Have you ever had to protect the soul of this space from becoming too “trendy”?
We have a fairly strict no influencer marketing policy. If someone who already comes to the space happens to be an influencer, that’s completely fine. What we don’t do is send out free burgers to ten influencers just for visibility. It doesn’t align with us. If we’re building a space for creators, we can’t reduce it to just another creator marketing loop.
We’ve also learned a few things along the way. We tried hosting one or two matcha raves once. That was enough. It’s just not us. The world doesn’t need one more loud, chaotic event for the sake of it. I say all of this lightly, of course. There’s room for everyone. But for us, it’s about staying intentional and not doing something just because it’s trendy.
What does success mean to you?
Success, for me, feels like what a band does with its albums. If the first space was our debut record, then I’d want to create the next one, and then another after that. Each album would sound different, evolve in its own way, but you’d still know it came from the same band. The same values. The same core.
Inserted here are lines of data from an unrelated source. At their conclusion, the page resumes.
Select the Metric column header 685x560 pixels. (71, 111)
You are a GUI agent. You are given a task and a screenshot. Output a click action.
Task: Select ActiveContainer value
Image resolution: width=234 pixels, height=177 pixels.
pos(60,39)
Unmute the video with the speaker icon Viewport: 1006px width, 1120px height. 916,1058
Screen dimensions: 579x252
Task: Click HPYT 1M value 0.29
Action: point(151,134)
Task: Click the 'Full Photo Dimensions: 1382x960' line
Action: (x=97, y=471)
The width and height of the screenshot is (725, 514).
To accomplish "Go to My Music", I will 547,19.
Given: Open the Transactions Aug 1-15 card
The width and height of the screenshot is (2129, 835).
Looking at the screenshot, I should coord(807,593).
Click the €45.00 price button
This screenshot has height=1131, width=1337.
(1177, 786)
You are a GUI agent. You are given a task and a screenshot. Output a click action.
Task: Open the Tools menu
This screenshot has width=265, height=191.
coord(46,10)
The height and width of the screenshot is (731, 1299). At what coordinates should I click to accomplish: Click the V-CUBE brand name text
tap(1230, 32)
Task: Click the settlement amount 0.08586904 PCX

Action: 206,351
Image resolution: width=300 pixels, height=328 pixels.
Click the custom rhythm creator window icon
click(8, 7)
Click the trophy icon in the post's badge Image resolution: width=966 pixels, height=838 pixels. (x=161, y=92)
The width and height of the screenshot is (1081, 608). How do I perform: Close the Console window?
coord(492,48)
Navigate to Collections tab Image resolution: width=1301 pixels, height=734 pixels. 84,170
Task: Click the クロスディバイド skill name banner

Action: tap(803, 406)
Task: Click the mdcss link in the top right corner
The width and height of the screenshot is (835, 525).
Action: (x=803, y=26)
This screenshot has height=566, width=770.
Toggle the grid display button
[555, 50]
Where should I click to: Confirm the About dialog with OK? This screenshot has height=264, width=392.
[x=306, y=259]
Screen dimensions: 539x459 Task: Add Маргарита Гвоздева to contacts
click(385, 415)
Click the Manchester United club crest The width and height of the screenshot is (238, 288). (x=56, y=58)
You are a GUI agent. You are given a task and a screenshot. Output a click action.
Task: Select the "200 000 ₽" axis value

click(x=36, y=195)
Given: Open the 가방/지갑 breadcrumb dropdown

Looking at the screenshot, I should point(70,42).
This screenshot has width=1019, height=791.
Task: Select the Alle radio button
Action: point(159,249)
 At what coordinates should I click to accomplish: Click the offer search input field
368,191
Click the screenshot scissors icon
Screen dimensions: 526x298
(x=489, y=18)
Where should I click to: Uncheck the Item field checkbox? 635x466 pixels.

Every new space should feel fresh and distinct, but still rooted in what matters to us: being useful to the community, making people feel safe, and remaining inclusive rather than exclusive. It can’t be a copy-paste version of the last one. It has to grow. If, at the end of it all, I can look back and say we created ten such “albums,” ten meaningful spaces that carried the same spirit but different expressions, that would feel like success. And ideally, they would be sustainable too.